Consider this example. A perfectly random coin when flipped has a 50% chance of landing on heads. This is true for every single coin flip - so it’s perfectly possible for the coin to land on heads 10, 20, 100, or even a hundred million billion times in a row.
But the odds are against it. If you see heads coming up with such consistency, you’re almost certainly dealing with a two-headed coin - that is, one with no randomity at all.
Because the odds of seeing 10 heads in a row are worse that 1/1000. And the odds of seeing 20 in a row are worse than one in a million. And that’s just 20 flips! The odds of seeing 100 in a row (on a random coin) are appreciably worse than a thousand million billion trillion to one. (There’s not space enough in this post to write the odds against 100,000,000,000,000,000 random flips coming up all heads.)
Now, for every instant that goes by I see a visual image that remains decidedly unrandom. (Were it random, it should look like television snow.) Now, from technology I know I’m processing at least 25 frames a second of visual information, with at least 2000x1000 distinct elements of visual data, with a color acuity that represents at least 1000 different shades.

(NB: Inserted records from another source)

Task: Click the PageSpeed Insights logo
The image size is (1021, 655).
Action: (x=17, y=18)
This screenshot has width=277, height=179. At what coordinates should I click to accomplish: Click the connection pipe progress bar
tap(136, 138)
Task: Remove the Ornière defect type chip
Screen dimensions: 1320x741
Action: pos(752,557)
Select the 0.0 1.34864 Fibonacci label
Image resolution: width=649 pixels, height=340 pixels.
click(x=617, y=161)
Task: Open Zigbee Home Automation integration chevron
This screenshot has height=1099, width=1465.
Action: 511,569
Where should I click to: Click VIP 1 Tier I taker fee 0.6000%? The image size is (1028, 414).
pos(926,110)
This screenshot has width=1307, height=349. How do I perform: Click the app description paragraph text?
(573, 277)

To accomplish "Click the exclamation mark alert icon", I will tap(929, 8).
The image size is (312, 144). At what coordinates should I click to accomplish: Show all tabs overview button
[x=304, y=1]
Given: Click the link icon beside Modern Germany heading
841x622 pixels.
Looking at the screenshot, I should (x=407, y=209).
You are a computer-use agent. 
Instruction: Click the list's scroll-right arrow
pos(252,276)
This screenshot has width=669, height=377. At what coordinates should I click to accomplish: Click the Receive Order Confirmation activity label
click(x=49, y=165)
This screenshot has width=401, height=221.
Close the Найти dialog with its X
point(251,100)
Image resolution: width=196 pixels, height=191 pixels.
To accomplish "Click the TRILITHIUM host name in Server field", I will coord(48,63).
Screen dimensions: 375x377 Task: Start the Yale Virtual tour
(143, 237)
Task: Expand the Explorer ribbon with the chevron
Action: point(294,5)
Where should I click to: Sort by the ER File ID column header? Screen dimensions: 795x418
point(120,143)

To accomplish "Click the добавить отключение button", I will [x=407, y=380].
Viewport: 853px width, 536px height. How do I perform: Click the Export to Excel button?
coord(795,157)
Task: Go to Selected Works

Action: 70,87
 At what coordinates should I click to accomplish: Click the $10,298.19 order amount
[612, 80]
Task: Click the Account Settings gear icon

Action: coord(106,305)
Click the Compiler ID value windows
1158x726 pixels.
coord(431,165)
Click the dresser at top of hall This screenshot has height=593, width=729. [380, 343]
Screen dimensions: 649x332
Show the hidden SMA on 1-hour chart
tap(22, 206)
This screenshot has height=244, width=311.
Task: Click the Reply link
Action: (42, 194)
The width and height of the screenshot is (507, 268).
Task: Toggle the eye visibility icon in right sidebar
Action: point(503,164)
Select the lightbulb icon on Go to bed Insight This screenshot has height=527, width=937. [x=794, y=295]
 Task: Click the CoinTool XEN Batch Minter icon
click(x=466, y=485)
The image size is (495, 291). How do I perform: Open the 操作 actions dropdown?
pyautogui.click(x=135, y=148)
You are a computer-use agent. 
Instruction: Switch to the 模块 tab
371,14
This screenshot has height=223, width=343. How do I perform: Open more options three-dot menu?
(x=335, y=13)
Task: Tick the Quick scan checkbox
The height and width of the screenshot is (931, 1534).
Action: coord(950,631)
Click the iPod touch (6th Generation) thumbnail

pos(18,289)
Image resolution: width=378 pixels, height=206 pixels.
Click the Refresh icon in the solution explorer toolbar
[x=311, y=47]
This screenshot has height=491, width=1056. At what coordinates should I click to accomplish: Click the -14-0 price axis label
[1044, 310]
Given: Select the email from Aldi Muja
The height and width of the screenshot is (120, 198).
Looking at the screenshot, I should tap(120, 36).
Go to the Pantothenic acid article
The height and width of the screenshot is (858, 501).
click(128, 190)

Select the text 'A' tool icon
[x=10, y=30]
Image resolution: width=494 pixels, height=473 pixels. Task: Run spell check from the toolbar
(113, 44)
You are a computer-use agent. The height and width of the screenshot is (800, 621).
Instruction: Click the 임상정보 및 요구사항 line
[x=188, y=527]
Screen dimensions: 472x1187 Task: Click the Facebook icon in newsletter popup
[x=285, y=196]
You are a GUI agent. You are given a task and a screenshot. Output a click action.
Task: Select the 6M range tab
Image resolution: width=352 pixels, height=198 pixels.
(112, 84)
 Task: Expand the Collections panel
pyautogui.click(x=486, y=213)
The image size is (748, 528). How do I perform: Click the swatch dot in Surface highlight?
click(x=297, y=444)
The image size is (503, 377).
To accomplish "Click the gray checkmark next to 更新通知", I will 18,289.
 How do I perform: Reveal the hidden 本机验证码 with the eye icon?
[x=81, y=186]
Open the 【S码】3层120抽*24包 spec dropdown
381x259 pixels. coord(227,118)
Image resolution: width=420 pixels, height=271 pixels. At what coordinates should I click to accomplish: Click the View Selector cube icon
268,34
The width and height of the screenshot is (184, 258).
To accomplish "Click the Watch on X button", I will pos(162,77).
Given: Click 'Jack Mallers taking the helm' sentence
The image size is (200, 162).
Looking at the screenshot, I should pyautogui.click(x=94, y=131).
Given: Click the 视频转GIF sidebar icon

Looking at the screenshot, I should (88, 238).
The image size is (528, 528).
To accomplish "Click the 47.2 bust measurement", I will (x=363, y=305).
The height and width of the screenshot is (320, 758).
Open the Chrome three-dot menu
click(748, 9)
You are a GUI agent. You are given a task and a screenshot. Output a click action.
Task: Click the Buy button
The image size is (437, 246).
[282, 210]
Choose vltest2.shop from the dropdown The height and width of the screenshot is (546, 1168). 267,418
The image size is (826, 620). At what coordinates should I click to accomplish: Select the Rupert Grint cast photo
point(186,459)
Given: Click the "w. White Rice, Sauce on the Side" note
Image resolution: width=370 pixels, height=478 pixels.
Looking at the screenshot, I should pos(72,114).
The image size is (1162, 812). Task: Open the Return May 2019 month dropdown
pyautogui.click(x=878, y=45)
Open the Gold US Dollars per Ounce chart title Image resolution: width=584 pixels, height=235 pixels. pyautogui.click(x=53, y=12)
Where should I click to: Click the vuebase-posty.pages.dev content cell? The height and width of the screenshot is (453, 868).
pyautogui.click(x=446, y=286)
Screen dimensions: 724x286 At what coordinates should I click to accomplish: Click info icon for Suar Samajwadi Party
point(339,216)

So, using these very low numbers, I rake in at least 50 trillion bits of visual information a second. The odds that that’s happening at random and still forming a coherent, consistent-appearing view onto an apparent environment -any environment!- are so low as to be beneath consideration. And every additional second that goes by, the odds get even worse.
I can’t think of anything that requires less faith to believe.
And things started going haywire, it would just be more data, more observations. At that point, given the volumnous preponderance of evidence that things were orderly in the past, I would assume that something had changed, not that my past observations were all random hits at an infinity-to-one chance.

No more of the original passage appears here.